■ **PROMPT**
Restate the data that follows exactly as it stands, beginning with the first line and ending with the line that contains "This screenshot has height=551, width=915.".

Stored items:
------

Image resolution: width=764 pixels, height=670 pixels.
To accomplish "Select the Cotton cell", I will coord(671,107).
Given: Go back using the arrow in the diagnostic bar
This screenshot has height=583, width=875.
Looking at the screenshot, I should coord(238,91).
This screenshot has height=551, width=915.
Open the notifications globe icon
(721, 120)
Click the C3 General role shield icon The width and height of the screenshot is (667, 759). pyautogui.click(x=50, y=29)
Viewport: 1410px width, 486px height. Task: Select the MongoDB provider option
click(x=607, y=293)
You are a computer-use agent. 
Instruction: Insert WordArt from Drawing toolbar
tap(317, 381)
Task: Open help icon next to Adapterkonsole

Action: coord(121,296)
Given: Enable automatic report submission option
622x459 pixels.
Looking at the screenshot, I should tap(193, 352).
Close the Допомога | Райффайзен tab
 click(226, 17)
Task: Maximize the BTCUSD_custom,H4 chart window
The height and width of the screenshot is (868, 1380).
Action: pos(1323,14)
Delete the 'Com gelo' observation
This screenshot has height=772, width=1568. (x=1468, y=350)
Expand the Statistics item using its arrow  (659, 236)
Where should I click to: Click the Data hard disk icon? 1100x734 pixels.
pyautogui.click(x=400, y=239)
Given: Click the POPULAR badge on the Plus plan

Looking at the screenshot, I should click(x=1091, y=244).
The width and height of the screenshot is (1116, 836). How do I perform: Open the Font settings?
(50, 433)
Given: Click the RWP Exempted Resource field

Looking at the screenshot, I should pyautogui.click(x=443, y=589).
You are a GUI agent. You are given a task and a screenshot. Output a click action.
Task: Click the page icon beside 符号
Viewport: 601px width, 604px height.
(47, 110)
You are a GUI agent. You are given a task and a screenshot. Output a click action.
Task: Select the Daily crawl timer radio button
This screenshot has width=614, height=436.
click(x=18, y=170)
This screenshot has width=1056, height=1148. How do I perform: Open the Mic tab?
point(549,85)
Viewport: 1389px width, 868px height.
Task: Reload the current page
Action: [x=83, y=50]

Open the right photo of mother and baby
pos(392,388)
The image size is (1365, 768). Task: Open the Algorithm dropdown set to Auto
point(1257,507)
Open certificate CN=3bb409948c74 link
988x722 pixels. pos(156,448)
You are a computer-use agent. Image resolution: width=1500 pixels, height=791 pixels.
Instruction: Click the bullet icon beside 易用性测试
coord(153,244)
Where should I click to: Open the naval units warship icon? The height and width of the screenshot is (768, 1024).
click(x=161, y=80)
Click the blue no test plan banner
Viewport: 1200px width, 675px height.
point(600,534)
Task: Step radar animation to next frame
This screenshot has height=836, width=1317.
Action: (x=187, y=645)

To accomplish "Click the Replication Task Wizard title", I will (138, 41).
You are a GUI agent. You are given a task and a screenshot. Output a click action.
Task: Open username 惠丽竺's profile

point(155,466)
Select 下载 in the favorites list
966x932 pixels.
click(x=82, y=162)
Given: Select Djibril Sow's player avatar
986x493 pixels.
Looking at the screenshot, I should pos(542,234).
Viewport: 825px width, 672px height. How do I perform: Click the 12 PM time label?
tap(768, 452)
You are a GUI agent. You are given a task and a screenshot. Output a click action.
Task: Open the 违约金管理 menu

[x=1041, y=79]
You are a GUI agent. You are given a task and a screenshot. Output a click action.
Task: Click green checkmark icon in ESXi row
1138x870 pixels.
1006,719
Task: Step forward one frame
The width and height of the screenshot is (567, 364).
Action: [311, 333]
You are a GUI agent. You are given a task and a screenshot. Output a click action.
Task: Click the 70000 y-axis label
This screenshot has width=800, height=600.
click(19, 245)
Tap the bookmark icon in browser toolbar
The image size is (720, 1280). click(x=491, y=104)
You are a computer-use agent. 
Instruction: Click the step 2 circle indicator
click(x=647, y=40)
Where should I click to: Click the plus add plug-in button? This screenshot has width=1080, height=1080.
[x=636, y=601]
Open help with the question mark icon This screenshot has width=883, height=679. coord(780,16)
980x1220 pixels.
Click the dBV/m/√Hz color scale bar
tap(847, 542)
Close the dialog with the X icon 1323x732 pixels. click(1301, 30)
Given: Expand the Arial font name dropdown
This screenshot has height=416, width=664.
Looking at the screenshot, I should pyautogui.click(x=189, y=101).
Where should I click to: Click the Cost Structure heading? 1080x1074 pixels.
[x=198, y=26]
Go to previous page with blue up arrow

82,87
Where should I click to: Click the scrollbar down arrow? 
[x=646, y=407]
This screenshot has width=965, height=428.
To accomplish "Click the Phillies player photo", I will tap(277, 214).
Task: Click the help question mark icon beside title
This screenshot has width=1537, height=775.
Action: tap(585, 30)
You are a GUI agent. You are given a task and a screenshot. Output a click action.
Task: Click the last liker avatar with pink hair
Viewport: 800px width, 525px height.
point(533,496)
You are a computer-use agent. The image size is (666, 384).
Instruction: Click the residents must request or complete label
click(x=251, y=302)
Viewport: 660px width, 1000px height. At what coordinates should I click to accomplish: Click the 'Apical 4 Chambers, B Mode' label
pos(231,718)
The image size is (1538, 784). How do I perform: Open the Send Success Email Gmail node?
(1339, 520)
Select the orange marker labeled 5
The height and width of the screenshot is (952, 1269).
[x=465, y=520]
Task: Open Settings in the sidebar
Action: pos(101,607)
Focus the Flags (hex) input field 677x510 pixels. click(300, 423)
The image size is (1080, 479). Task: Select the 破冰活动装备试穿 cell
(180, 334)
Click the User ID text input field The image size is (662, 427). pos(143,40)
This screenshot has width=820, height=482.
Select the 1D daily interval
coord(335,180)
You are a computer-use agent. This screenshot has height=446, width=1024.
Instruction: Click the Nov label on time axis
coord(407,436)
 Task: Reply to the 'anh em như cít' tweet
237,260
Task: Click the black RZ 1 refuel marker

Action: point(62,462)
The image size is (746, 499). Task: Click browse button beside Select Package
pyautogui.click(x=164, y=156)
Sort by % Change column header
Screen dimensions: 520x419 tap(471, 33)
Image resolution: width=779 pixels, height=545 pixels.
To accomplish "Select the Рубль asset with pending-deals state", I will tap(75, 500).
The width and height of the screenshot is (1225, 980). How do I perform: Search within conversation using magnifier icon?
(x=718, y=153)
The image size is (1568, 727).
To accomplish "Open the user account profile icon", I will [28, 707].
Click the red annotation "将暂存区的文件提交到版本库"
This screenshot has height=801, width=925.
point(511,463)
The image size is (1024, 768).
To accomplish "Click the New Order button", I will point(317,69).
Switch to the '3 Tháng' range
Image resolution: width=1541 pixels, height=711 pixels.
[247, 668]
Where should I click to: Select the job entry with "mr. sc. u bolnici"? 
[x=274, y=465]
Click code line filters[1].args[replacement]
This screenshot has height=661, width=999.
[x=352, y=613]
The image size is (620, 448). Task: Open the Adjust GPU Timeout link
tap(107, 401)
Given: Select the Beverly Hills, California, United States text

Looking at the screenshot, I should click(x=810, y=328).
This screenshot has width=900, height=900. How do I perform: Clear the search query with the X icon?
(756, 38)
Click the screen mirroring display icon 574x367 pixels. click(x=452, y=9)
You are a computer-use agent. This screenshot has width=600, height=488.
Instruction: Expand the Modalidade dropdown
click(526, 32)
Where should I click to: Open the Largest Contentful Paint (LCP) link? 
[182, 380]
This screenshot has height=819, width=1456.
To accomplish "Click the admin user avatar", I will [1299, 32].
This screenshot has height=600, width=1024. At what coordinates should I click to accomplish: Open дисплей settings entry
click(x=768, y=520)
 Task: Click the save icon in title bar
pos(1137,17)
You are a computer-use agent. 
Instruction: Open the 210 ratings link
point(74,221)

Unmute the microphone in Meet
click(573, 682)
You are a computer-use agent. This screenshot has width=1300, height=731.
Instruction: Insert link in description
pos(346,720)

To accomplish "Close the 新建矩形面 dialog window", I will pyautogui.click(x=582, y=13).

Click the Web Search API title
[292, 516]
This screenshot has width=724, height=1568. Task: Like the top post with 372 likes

------

■ **SOLUTION TO THE PROBLEM**
Image resolution: width=764 pixels, height=670 pixels.
To accomplish "Select the Cotton cell", I will coord(671,107).
Given: Go back using the arrow in the diagnostic bar
This screenshot has height=583, width=875.
Looking at the screenshot, I should coord(238,91).
This screenshot has height=551, width=915.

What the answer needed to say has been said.